The contact? Yana Dietrich. Kess asked, "You're not giving this to her just because she's my old roommate and First Lady, are you?"
"No," Leia said shortly. "I'm giving it your old roommate and First Lady because she is the most experienced in Jedi matters out of everyone in my office." And that was the end of that. "Except me." She added with a shrug of her head. Then the woman turned the topic to more sensitive matters. "Nik, I don't want to pry, but what would you like me to put in the press release about why Gina and Ben aren't here with you?"
Nik stiffened to the question. Kess and Leia gave him all the time he needed, but it didn't take long for him to shrug and shake his head. "I guess, say... they're staying home to provide stability for Ben."
Leia nodded distantly. "Anything I can do to help?"
"You're already doing it," Nik muttered appreciatively.
Leia smiled warmly through the comm screen. "Well, you're about to be family." She admitted with a sad shrug, "and we don't have a lot of that left."
Kess shared this story with Luke that night to illustrate her suspicion, "She's lonely out there."
Luke nodded as he continued to get ready for bed, worried, and vowed to start working on a plan to take care of the rest of his family too.
"There's something else that was weird," Kess said. "On Iktri. He was thrilled to see the water ocean, but he wouldn't go near it. I tried to get him to hike down to the beach with me, but he flat refused. It was like... it was like he was looking at the water as though it was the alcohol he's trying to quit. As if the ocean itself was the enemy. And all the giddiness and peace he'd developed so quickly just seemed to dribble right down the drain again."

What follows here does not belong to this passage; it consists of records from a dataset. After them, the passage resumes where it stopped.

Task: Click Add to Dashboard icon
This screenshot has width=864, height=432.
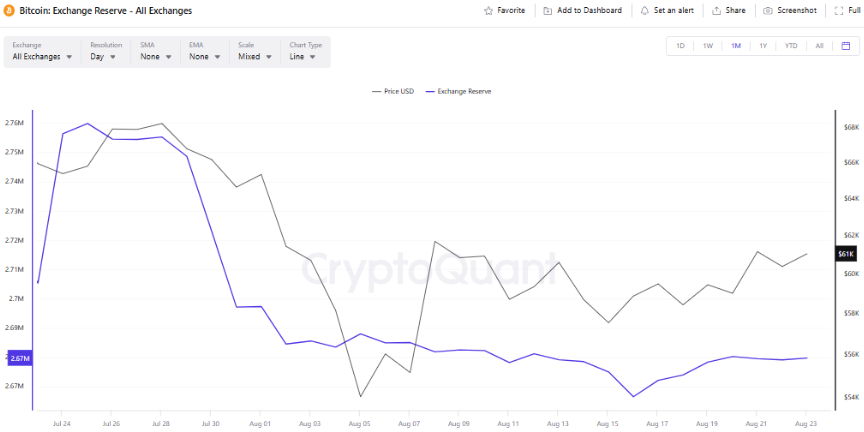Action: pyautogui.click(x=548, y=11)
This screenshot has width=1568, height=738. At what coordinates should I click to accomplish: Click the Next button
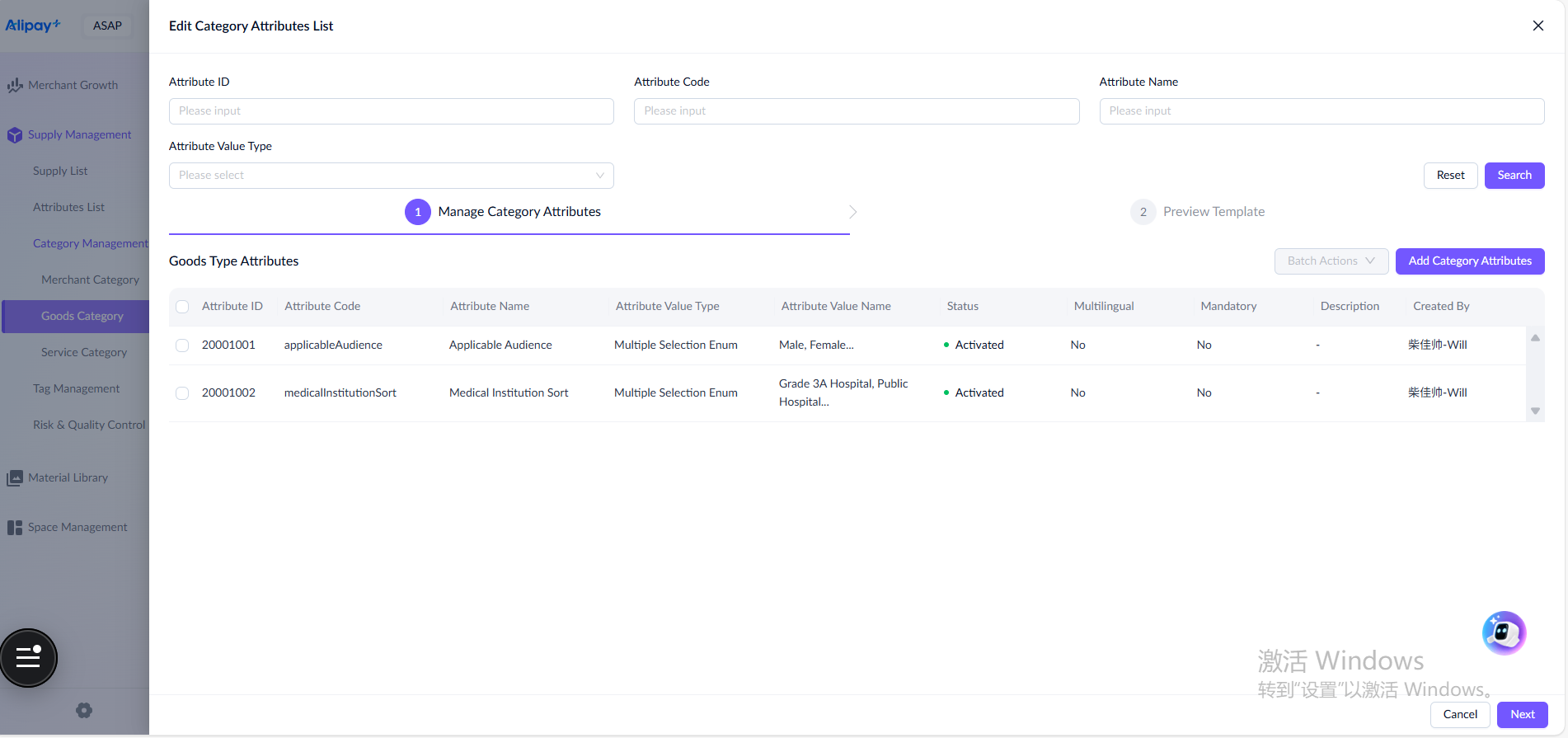tap(1522, 714)
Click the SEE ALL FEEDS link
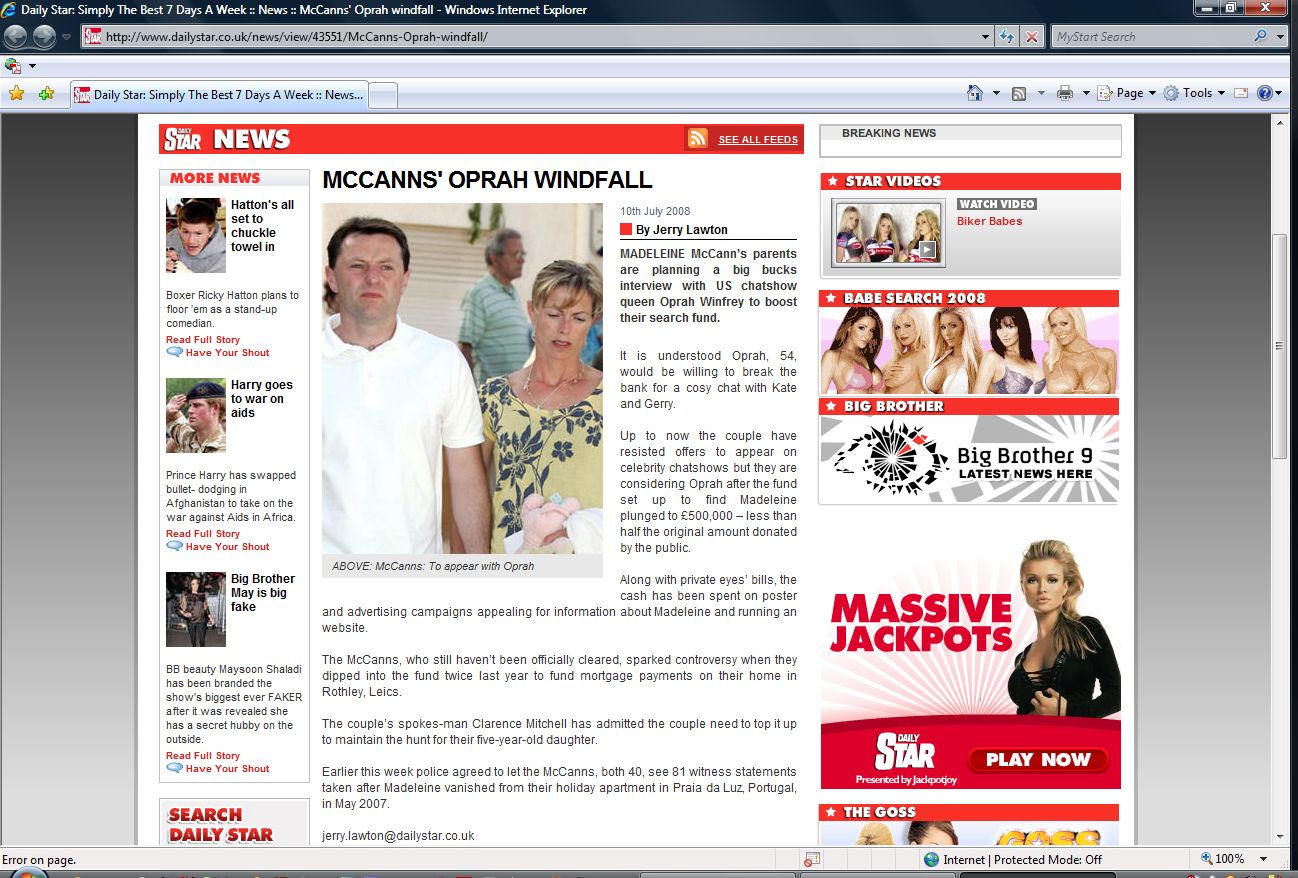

"War fatigue." Luke sighed as he slumped down onto the bed. "PTSD. Battle shock. Whatever you want to call it. After what they put him through, I'd be surprised if he didn't suffer from it."
She rolled onto her side and propped her head in her palm. "How do you cure it?"
Biggs was panicking, "I can't shake him! I can't shake him!"
Luke rubbed his eye with the flat of his fingers and heard it as clearly as if he were wearing the helmet right now. "When I figure that out," he looked over at her, "I'll let you know."
Kess absorbed that with a faint nod. She absorbed the sudden tremor in his mood and the look in his eyes. And she knew exactly how he felt.
Cheenan was smug, "Congratulations, Kess. You're going to be a mother."
"Yeah," Kess pressed an uncomfortable mouth and nodded again. "Please do."